Levantine Pottery

By James Osborn

The objects on display at the museum.

The ceramics shown here derive from the southern Levant, a region that today includes Israel, Palestine, and Jordan. Levantine vessels like these helped Sir Flinders Petrie (1853-1942) invent the seriation dating technique, which places pottery into a chronological sequence based on changes in shape and decoration, and which is now used by archaeologists worldwide. As Petrie and his followers identified, many of the vessels in this display are highly diagnostic of their time periods.

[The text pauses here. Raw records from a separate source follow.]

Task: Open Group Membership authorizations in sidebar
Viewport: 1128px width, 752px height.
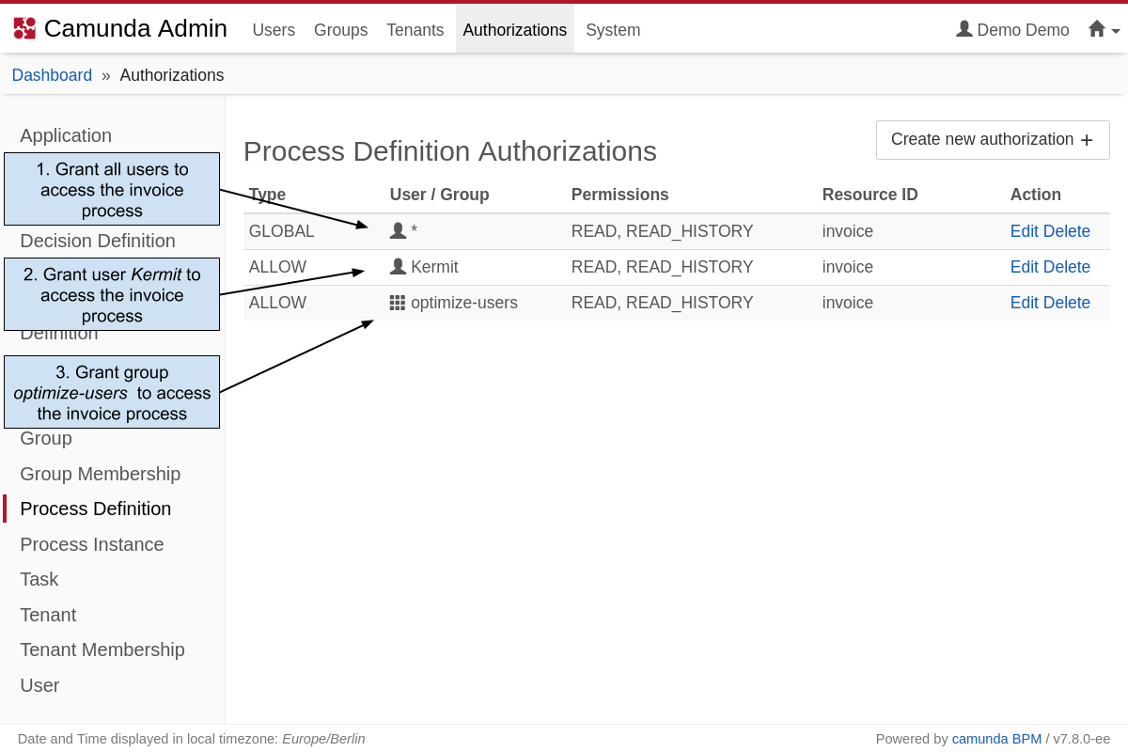Action: [x=100, y=474]
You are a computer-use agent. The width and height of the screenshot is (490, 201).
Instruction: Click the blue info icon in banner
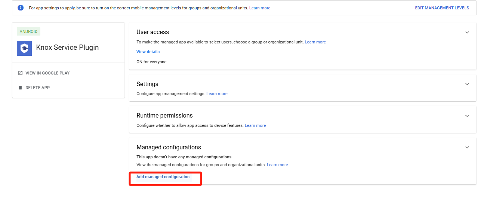pyautogui.click(x=21, y=7)
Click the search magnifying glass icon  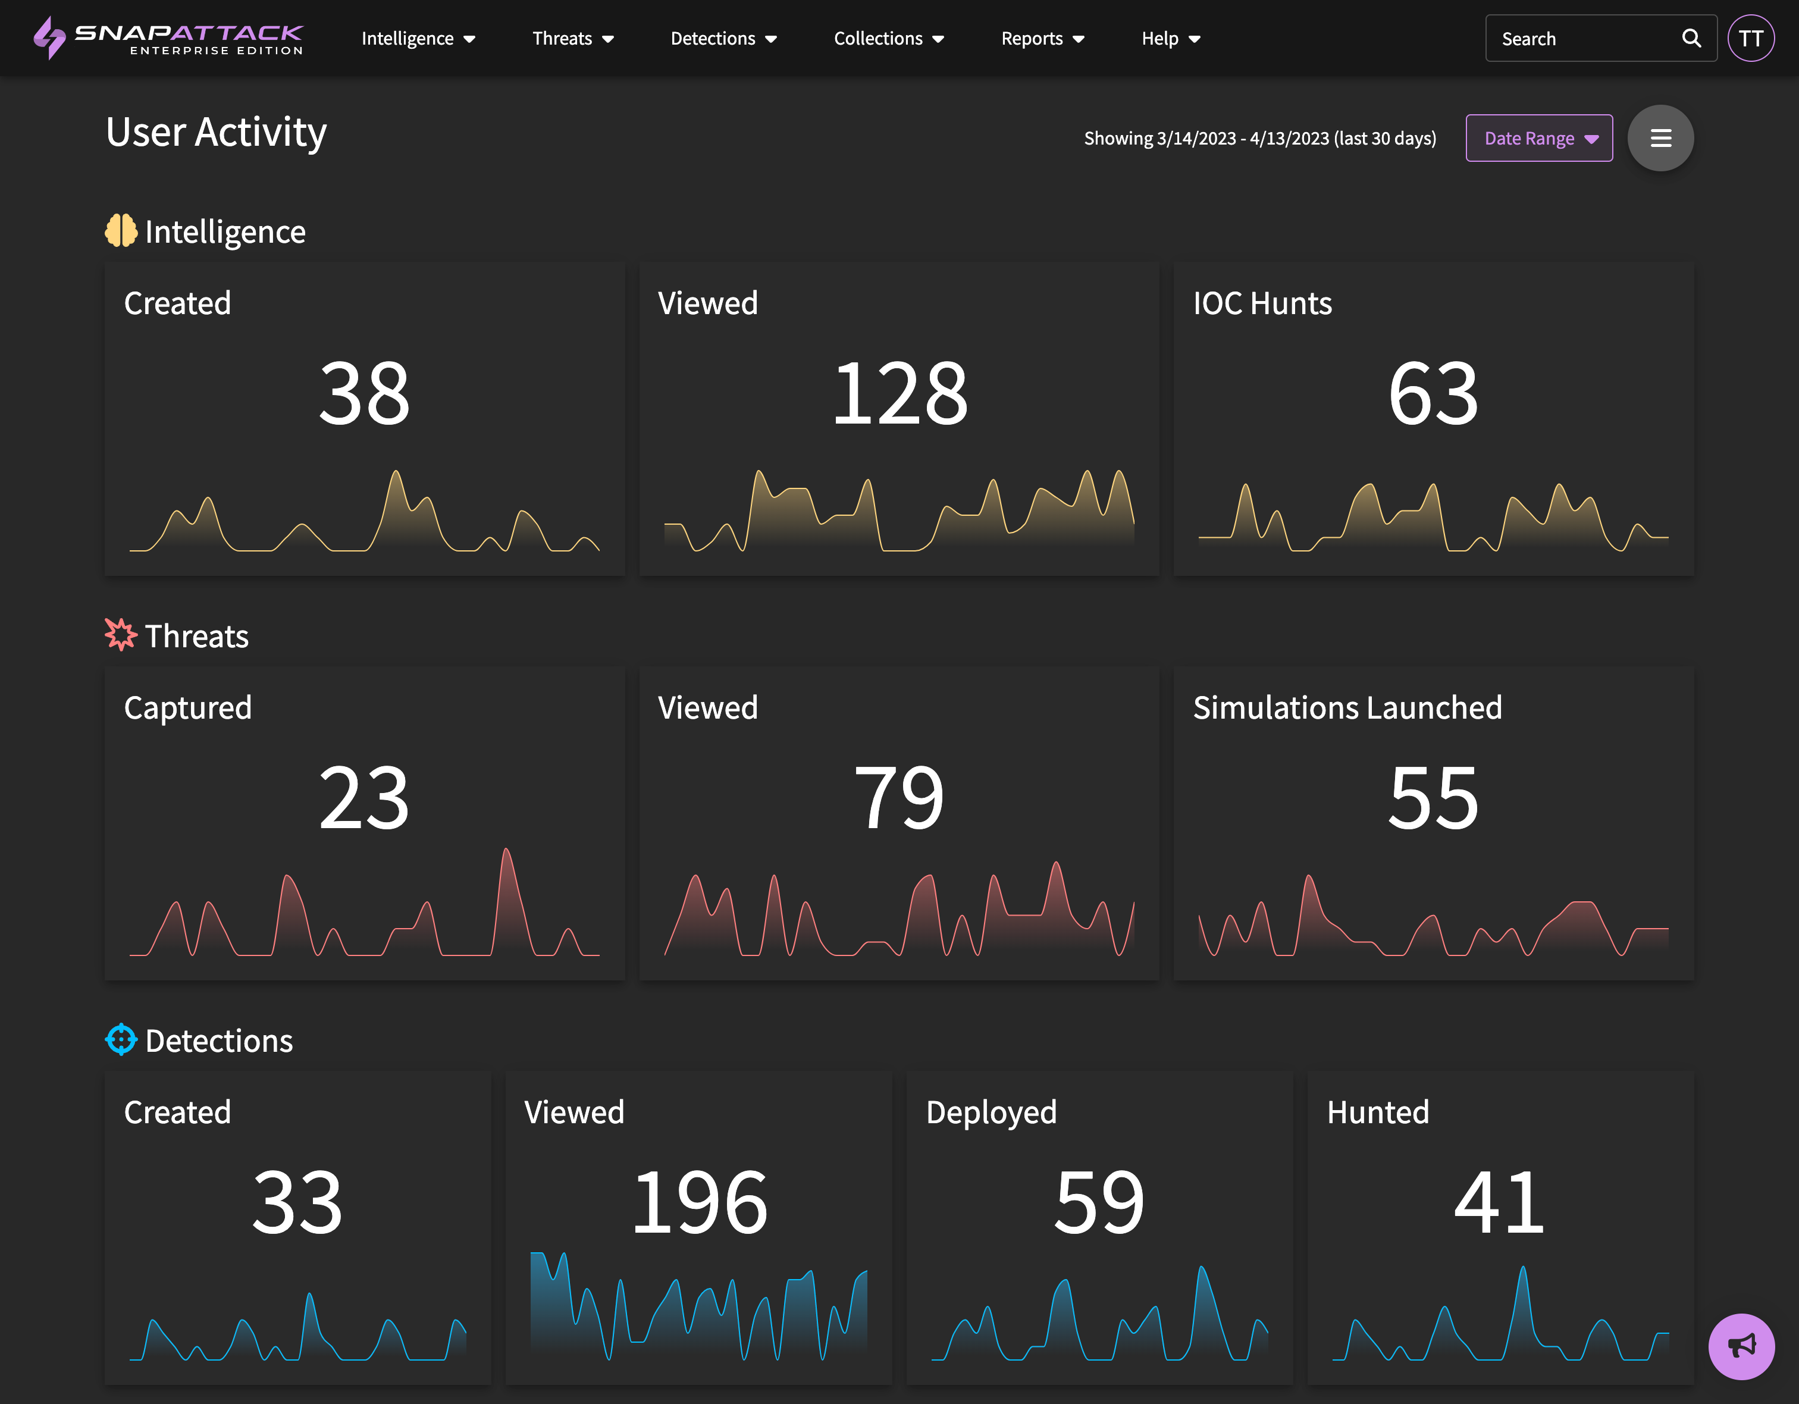point(1691,38)
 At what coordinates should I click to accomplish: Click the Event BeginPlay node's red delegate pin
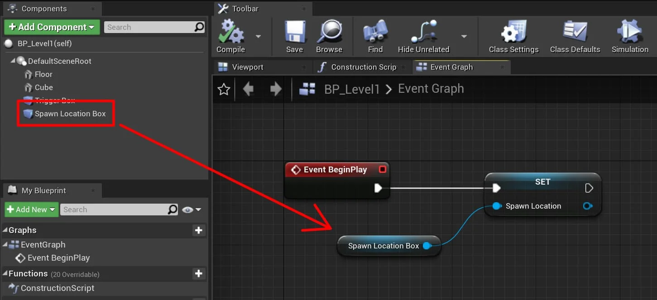(x=382, y=170)
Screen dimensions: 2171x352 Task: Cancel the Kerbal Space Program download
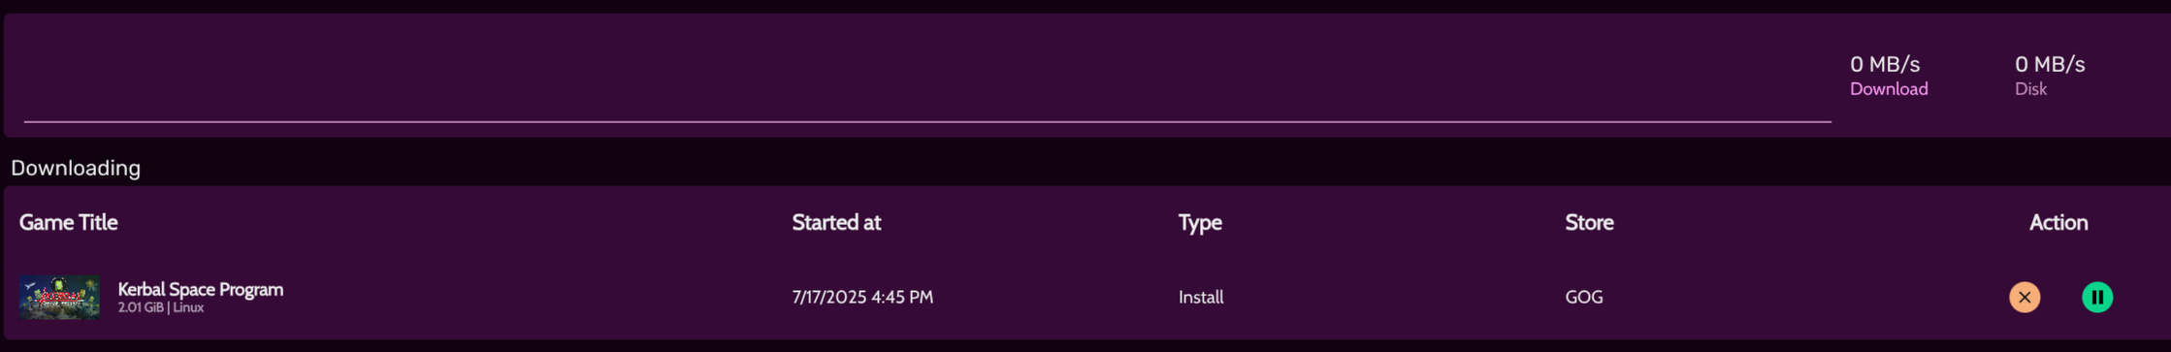coord(2025,297)
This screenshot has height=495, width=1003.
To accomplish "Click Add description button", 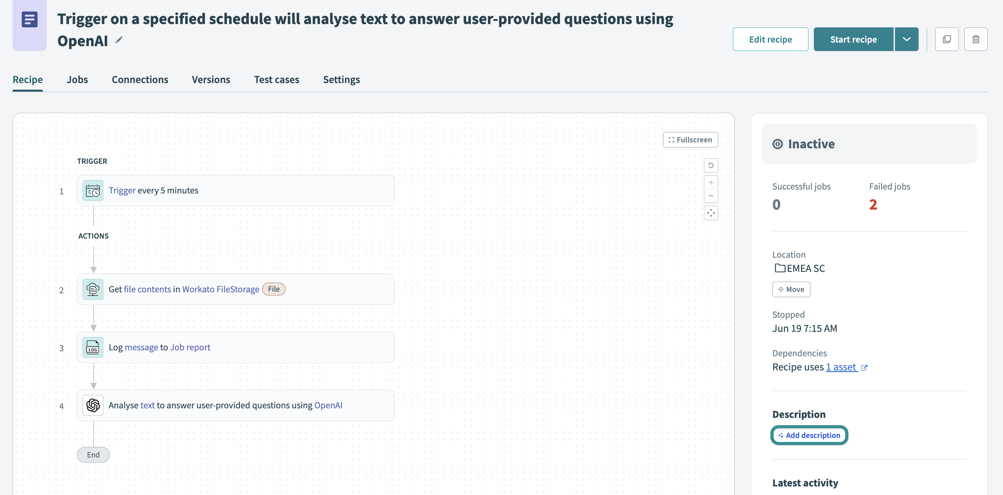I will [x=809, y=435].
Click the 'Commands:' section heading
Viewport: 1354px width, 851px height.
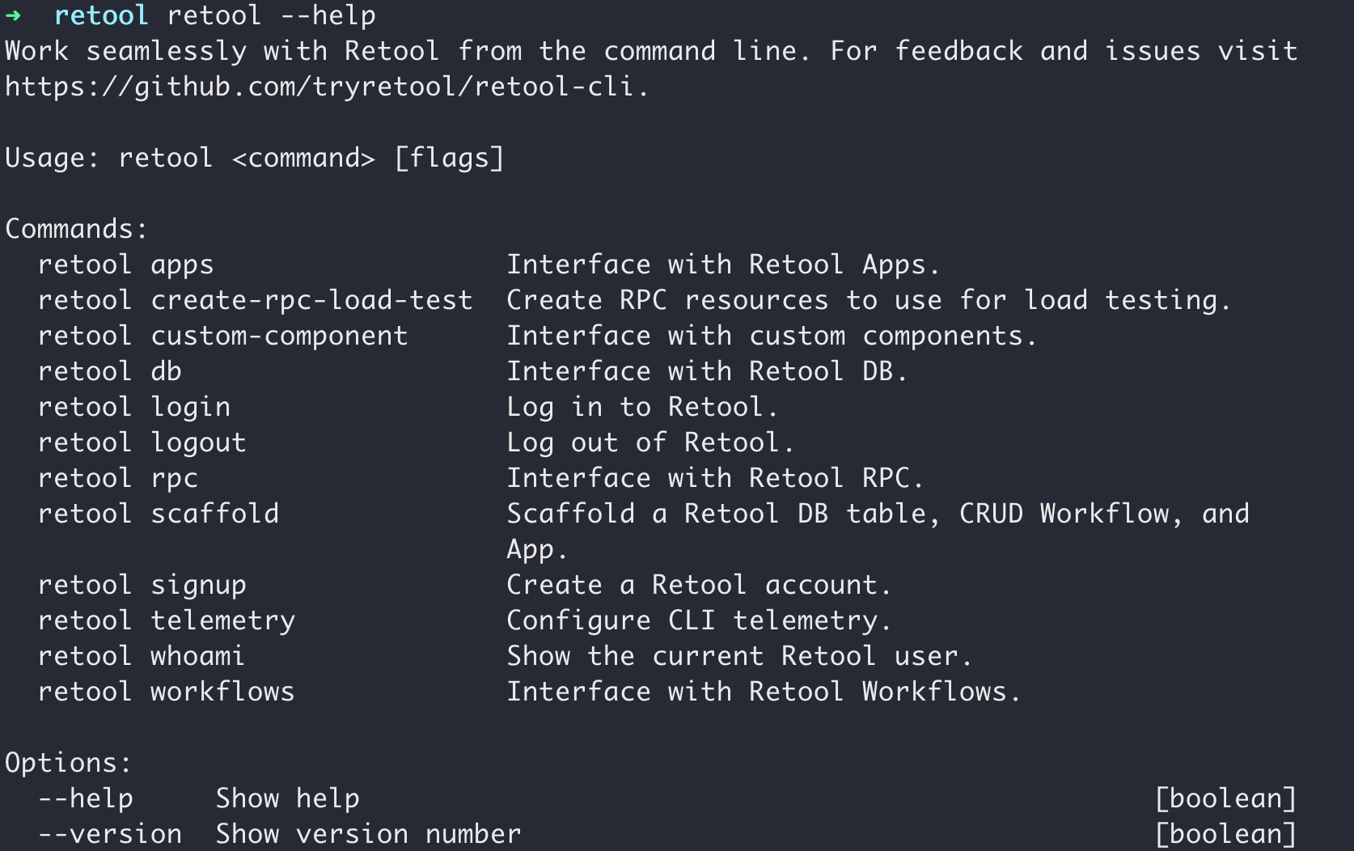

The vessels displayed at the museum span nearly four thousand years, with the earliest—such as the tall ‘cornet’ (INV 1)—dating from the Chalcolithic period, ca. 4500-3300 BCE.  Early Bronze Age was characterized by the dawn of urbanism in the Levant and close economic interaction with Egypt ceramics; this is attested by the small Abydos ware juglet (FM 22). The Middle and Late Bronze Ages (the second millennium to ca. 1200 BCE) saw the first widespread use of the potter’s wheel, allowing the potter to make innovative shapes with carinations, or sharp changes of direction in a vessel’s profile. Typical examples from these periods include the Tell el-Yahudiyeh Ware jug (FM 49) and the oil lamp (FM 53), respectively. The Iron Age, which ended in the middle of the first millennium BCE, is represented by a tiny juglet (FM 73); such vessels were in use during the time of the kingdoms of Israel and Judah known from the Hebrew Bible, or Old Testament.

Although their original findspots are unknown, it is very likely that most, if not all, of the vessels displayed at the museum come from funerary contexts. This is because ceramics from tombs and burials are generally found intact, or nearly so, quite unlike the broken pottery sherds typically found in excavations. Whether or not the vessels would have been used before placement in a burial is unclear, but likely they were left as grave offerings for the deceased. Some, like the oil lamp (FM 53), may even have been used inside tombs as part of funerary rituals.

Most of the objects in this display were donated to the museum by Frank and Joan Mount who collected these artifacts while living and traveling in the Middle East in the 1960s.